Data records

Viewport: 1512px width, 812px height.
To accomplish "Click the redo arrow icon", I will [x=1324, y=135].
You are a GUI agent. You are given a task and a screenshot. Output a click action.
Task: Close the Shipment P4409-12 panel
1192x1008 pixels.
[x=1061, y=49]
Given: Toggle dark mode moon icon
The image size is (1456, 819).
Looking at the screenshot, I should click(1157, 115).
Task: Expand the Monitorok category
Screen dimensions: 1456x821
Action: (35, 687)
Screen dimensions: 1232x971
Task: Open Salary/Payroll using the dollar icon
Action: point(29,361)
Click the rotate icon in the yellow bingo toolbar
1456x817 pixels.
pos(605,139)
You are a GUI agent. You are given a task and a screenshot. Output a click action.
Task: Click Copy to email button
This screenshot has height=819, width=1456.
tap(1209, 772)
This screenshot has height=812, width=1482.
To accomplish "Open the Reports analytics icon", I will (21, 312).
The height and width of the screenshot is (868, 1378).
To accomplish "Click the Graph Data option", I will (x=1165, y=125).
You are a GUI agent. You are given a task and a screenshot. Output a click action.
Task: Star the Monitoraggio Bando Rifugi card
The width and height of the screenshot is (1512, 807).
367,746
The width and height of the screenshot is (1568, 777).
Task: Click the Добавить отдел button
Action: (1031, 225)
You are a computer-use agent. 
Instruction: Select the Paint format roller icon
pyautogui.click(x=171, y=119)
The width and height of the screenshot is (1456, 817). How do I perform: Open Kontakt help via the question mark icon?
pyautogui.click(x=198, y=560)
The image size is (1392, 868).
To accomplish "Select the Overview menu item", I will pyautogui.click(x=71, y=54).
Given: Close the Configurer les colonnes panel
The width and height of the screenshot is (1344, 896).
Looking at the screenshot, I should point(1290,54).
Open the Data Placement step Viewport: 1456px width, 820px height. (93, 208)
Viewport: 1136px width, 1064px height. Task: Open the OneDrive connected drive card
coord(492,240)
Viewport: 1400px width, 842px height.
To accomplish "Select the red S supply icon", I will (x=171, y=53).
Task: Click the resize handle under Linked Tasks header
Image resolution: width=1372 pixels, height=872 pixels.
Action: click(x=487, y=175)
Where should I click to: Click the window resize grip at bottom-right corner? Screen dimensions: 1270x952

# [Problem details]
Only the number of lines above that contain "resize" should be given as the answer.

# [Task output]
2